* **Texte à lire**:

Quelles ont été les motivations profondes qui vous ont conduit à embrasser la politique ?

Mon engagement en politique trouve ses racines dans un profond désir de transformation pour la République Démocratique du Congo. Depuis ma jeunesse, j’ai été témoin des difficultés auxquelles nos populations sont confrontées : la pauvreté, la mauvaise gouvernance, et les conflits interminables. Ces réalités m’ont conduit à comprendre que la politique n’est pas simplement un domaine de gestion des affaires publiques, mais un véritable levier de changement. C’est un outil puissant pour instaurer la justice sociale, garantir l’accès équitable aux ressources et construire une société prospère et harmonieuse.
La politique, pour moi, est un espace d’action où l’on peut non seulement influencer les décisions, mais surtout y apporter des solutions concrètes et durables. L’histoire de notre pays, marquée par des crises répétées, m’a convaincu qu’il faut bien plus qu’une simple participation ; il faut un engagement véritable, ancré dans des valeurs de justice, de dignité et de solidarité.

Quelle est votre analyse de l’évolution socio-économique de la RDC ces dernières années ? Quelles sont les priorités urgentes pour le gouvernement ?

La RDC a atteint un tournant historique. La période récente, marquée par une croissance modeste, n’est qu’une illusion si l’on examine de près la réalité du terrain : une grande majorité des Congolais continue de vivre dans la pauvreté extrême, sans accès à des services de base décents, et l’instabilité régionale freine notre véritable potentiel. La RDC a été prise au piège d’une économie dépendante des ressources naturelles, avec des investissements étrangers qui, au lieu de bénéficier à notre peuple, profitent principalement à des intérêts étrangers et à une petite élite locale. Il est évident que la politique actuelle, malgré certains efforts louables, reste prisonnière d’un système obsolète et inefficace.

Le véritable défi majeur auquel nous faisons face aujourd’hui est la diversification de l’économie. Il est intolérable que la RDC, un pays avec des ressources humaines, naturelles et stratégiques exceptionnelles, soit toujours à la merci de l’exportation de matières premières sans valeur ajoutée. Cette dépendance est l’une des raisons pour lesquelles l’économie reste vulnérable, incapable de générer des emplois durables ou de financer des politiques publiques efficaces. Si nous ne rompons pas avec ce modèle archaïque, notre pays restera éternellement dans les griffes d’une économie de rente. L’agriculture durable, la transformation locale des ressources et le développement de l’entrepreneuriat doivent devenir les piliers de notre croissance. Mais cela nécessite une vision audacieuse et un leadership clair.

* **Entrées répertoriées**:
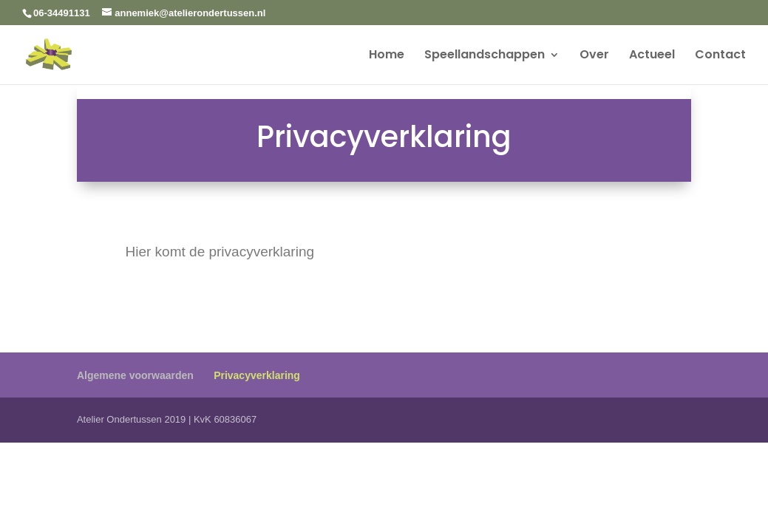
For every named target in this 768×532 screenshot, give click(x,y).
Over (594, 56)
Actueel (652, 56)
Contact (720, 56)
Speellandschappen (484, 56)
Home (387, 56)
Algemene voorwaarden (135, 375)
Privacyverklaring (256, 375)
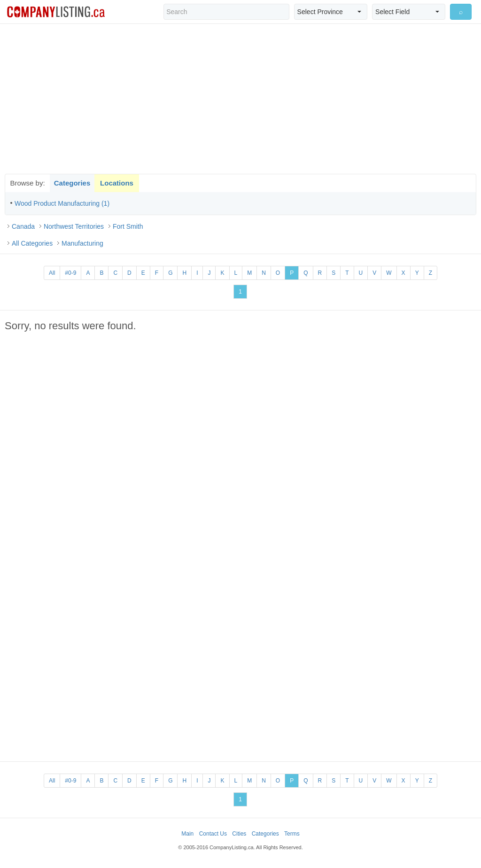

* **Objet de la tâche**: Selon le texte à lire, quel est le véritable défi majeur auquel la RDC fait face aujourd'hui ?

* **Solution proposée**: La diversification de l'économie.